-- start Information provided --
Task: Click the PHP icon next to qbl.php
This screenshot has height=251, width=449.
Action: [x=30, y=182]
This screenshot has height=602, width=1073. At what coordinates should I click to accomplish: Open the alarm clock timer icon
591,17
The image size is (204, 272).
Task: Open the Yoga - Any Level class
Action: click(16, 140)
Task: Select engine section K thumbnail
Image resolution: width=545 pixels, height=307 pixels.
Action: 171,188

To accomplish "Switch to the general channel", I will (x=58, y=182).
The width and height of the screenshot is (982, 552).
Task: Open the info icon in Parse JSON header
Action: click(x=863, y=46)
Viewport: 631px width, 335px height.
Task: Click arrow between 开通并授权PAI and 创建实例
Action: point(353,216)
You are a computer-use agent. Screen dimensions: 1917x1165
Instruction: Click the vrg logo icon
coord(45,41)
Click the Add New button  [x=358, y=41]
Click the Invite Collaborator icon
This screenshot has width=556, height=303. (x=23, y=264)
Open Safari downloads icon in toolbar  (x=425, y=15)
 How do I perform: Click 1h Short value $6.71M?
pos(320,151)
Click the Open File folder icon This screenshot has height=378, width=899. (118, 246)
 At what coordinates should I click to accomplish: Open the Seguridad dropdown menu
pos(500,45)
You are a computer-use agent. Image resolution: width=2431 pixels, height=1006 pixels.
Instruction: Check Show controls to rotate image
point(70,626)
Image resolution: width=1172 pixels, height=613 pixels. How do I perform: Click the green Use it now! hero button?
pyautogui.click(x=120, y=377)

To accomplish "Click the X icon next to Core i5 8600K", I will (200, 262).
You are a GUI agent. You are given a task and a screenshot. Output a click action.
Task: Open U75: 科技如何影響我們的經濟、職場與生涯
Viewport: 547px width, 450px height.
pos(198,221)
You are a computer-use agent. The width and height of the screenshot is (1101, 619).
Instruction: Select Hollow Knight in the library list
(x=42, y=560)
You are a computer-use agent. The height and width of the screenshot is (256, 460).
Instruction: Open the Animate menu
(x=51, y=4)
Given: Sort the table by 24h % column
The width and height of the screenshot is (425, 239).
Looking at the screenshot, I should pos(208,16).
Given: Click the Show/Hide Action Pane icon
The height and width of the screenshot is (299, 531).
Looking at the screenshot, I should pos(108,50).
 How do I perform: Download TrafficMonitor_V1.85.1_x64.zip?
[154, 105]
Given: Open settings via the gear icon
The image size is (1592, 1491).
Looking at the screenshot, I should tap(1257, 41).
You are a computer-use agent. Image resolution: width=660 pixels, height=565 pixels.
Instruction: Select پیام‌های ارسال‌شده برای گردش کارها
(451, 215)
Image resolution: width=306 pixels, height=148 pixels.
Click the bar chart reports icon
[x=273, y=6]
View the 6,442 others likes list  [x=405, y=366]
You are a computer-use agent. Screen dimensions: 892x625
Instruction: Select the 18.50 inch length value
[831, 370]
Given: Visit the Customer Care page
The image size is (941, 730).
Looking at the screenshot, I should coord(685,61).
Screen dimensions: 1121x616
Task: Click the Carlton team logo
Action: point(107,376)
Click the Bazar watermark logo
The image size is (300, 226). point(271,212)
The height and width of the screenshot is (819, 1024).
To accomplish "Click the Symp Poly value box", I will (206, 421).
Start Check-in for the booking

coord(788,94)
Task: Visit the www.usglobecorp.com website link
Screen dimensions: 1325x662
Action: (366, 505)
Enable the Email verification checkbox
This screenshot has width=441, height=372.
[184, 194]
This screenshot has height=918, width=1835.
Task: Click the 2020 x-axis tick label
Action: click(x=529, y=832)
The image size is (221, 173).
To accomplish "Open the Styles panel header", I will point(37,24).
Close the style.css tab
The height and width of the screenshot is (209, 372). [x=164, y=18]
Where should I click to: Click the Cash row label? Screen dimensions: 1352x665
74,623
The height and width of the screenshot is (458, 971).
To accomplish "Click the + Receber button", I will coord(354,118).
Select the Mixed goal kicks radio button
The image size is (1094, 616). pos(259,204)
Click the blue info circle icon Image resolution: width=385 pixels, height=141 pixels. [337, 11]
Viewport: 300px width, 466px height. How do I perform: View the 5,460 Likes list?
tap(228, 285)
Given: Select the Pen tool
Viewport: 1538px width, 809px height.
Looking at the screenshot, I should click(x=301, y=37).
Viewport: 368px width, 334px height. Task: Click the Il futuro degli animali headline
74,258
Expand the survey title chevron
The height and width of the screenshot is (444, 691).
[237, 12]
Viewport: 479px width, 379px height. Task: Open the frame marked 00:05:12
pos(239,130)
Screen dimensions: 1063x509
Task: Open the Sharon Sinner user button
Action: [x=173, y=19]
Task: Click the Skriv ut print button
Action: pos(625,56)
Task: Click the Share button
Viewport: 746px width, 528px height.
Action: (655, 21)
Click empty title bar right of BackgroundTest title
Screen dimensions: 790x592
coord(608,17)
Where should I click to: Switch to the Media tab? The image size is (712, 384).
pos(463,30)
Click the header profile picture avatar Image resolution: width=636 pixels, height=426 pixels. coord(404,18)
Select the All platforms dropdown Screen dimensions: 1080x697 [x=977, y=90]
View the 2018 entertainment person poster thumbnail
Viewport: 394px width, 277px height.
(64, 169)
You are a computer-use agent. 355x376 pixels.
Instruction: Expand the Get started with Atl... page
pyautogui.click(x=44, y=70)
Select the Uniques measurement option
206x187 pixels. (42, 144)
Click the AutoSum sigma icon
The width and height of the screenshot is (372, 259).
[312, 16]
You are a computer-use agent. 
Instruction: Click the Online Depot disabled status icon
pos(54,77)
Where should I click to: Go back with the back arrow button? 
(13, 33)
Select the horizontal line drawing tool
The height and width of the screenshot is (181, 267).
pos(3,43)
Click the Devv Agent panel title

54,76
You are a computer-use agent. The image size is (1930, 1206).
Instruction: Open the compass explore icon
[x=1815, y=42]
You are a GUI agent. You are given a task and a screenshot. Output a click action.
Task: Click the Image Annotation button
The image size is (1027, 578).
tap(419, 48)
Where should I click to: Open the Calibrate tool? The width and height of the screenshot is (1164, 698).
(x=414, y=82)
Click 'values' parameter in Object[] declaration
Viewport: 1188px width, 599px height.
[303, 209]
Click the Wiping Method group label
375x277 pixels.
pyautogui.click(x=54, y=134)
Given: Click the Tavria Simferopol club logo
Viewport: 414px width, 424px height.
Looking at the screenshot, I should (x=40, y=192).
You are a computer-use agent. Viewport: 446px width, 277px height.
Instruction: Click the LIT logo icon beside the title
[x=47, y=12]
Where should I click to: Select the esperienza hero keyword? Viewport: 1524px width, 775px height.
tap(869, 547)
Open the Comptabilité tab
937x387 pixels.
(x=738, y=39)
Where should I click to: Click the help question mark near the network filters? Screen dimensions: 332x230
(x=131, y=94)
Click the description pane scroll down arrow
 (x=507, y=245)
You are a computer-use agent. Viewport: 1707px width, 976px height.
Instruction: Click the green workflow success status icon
-- end Information provided --
> _Exercise task_
Please update the rows above by replacing "computer-use agent" with "screen agent" and leaving everything else the same.

> _Task solution_
Task: Click the PHP icon next to qbl.php
This screenshot has height=251, width=449.
Action: [x=30, y=182]
This screenshot has height=602, width=1073. At what coordinates should I click to accomplish: Open the alarm clock timer icon
591,17
The image size is (204, 272).
Task: Open the Yoga - Any Level class
Action: click(16, 140)
Task: Select engine section K thumbnail
Image resolution: width=545 pixels, height=307 pixels.
Action: 171,188

To accomplish "Switch to the general channel", I will (x=58, y=182).
The width and height of the screenshot is (982, 552).
Task: Open the info icon in Parse JSON header
Action: click(x=863, y=46)
Viewport: 631px width, 335px height.
Task: Click arrow between 开通并授权PAI and 创建实例
Action: point(353,216)
You are a screen agent. Screen dimensions: 1917x1165
Instruction: Click the vrg logo icon
coord(45,41)
Click the Add New button  [x=358, y=41]
Click the Invite Collaborator icon
This screenshot has width=556, height=303. (x=23, y=264)
Open Safari downloads icon in toolbar  (x=425, y=15)
 How do I perform: Click 1h Short value $6.71M?
pos(320,151)
Click the Open File folder icon This screenshot has height=378, width=899. (118, 246)
 At what coordinates should I click to accomplish: Open the Seguridad dropdown menu
pos(500,45)
You are a screen agent. Image resolution: width=2431 pixels, height=1006 pixels.
Instruction: Check Show controls to rotate image
point(70,626)
Image resolution: width=1172 pixels, height=613 pixels. How do I perform: Click the green Use it now! hero button?
pyautogui.click(x=120, y=377)

To accomplish "Click the X icon next to Core i5 8600K", I will (200, 262).
You are a GUI agent. You are given a task and a screenshot. Output a click action.
Task: Open U75: 科技如何影響我們的經濟、職場與生涯
Viewport: 547px width, 450px height.
pos(198,221)
You are a screen agent. The width and height of the screenshot is (1101, 619).
Instruction: Select Hollow Knight in the library list
(x=42, y=560)
You are a screen agent. The height and width of the screenshot is (256, 460).
Instruction: Open the Animate menu
(x=51, y=4)
Given: Sort the table by 24h % column
The width and height of the screenshot is (425, 239).
Looking at the screenshot, I should pos(208,16).
Given: Click the Show/Hide Action Pane icon
The height and width of the screenshot is (299, 531).
Looking at the screenshot, I should pos(108,50).
 How do I perform: Download TrafficMonitor_V1.85.1_x64.zip?
[154, 105]
Given: Open settings via the gear icon
The image size is (1592, 1491).
Looking at the screenshot, I should tap(1257, 41).
You are a screen agent. Image resolution: width=660 pixels, height=565 pixels.
Instruction: Select پیام‌های ارسال‌شده برای گردش کارها
(451, 215)
Image resolution: width=306 pixels, height=148 pixels.
Click the bar chart reports icon
[x=273, y=6]
View the 6,442 others likes list  [x=405, y=366]
You are a screen agent. Screen dimensions: 892x625
Instruction: Select the 18.50 inch length value
[831, 370]
Given: Visit the Customer Care page
The image size is (941, 730).
Looking at the screenshot, I should coord(685,61).
Screen dimensions: 1121x616
Task: Click the Carlton team logo
Action: point(107,376)
Click the Bazar watermark logo
The image size is (300, 226). point(271,212)
The height and width of the screenshot is (819, 1024).
To accomplish "Click the Symp Poly value box", I will (206, 421).
Start Check-in for the booking

coord(788,94)
Task: Visit the www.usglobecorp.com website link
Screen dimensions: 1325x662
Action: (366, 505)
Enable the Email verification checkbox
This screenshot has width=441, height=372.
[184, 194]
This screenshot has height=918, width=1835.
Task: Click the 2020 x-axis tick label
Action: click(x=529, y=832)
The image size is (221, 173).
To accomplish "Open the Styles panel header", I will point(37,24).
Close the style.css tab
The height and width of the screenshot is (209, 372). [x=164, y=18]
Where should I click to: Click the Cash row label? Screen dimensions: 1352x665
74,623
The height and width of the screenshot is (458, 971).
To accomplish "Click the + Receber button", I will coord(354,118).
Select the Mixed goal kicks radio button
The image size is (1094, 616). pos(259,204)
Click the blue info circle icon Image resolution: width=385 pixels, height=141 pixels. [337, 11]
Viewport: 300px width, 466px height. How do I perform: View the 5,460 Likes list?
tap(228, 285)
Given: Select the Pen tool
Viewport: 1538px width, 809px height.
Looking at the screenshot, I should click(x=301, y=37).
Viewport: 368px width, 334px height. Task: Click the Il futuro degli animali headline
74,258
Expand the survey title chevron
The height and width of the screenshot is (444, 691).
[237, 12]
Viewport: 479px width, 379px height. Task: Open the frame marked 00:05:12
pos(239,130)
Screen dimensions: 1063x509
Task: Open the Sharon Sinner user button
Action: [x=173, y=19]
Task: Click the Skriv ut print button
Action: pos(625,56)
Task: Click the Share button
Viewport: 746px width, 528px height.
Action: (655, 21)
Click empty title bar right of BackgroundTest title
Screen dimensions: 790x592
coord(608,17)
Where should I click to: Switch to the Media tab? The image size is (712, 384).
pos(463,30)
Click the header profile picture avatar Image resolution: width=636 pixels, height=426 pixels. coord(404,18)
Select the All platforms dropdown Screen dimensions: 1080x697 [x=977, y=90]
View the 2018 entertainment person poster thumbnail
Viewport: 394px width, 277px height.
(64, 169)
You are a screen agent. 355x376 pixels.
Instruction: Expand the Get started with Atl... page
pyautogui.click(x=44, y=70)
Select the Uniques measurement option
206x187 pixels. (42, 144)
Click the AutoSum sigma icon
The width and height of the screenshot is (372, 259).
[312, 16]
You are a screen agent. 
Instruction: Click the Online Depot disabled status icon
pos(54,77)
Where should I click to: Go back with the back arrow button? 
(13, 33)
Select the horizontal line drawing tool
The height and width of the screenshot is (181, 267).
pos(3,43)
Click the Devv Agent panel title

54,76
You are a screen agent. The image size is (1930, 1206).
Instruction: Open the compass explore icon
[x=1815, y=42]
You are a GUI agent. You are given a task and a screenshot. Output a click action.
Task: Click the Image Annotation button
The image size is (1027, 578).
tap(419, 48)
Where should I click to: Open the Calibrate tool? The width and height of the screenshot is (1164, 698).
(x=414, y=82)
Click 'values' parameter in Object[] declaration
Viewport: 1188px width, 599px height.
[303, 209]
Click the Wiping Method group label
375x277 pixels.
pyautogui.click(x=54, y=134)
Given: Click the Tavria Simferopol club logo
Viewport: 414px width, 424px height.
Looking at the screenshot, I should (x=40, y=192).
You are a screen agent. Viewport: 446px width, 277px height.
Instruction: Click the LIT logo icon beside the title
[x=47, y=12]
Where should I click to: Select the esperienza hero keyword? Viewport: 1524px width, 775px height.
tap(869, 547)
Open the Comptabilité tab
937x387 pixels.
(x=738, y=39)
Where should I click to: Click the help question mark near the network filters? Screen dimensions: 332x230
(x=131, y=94)
Click the description pane scroll down arrow
 (x=507, y=245)
You are a screen agent. Viewport: 1707px width, 976px height.
Instruction: Click the green workflow success status icon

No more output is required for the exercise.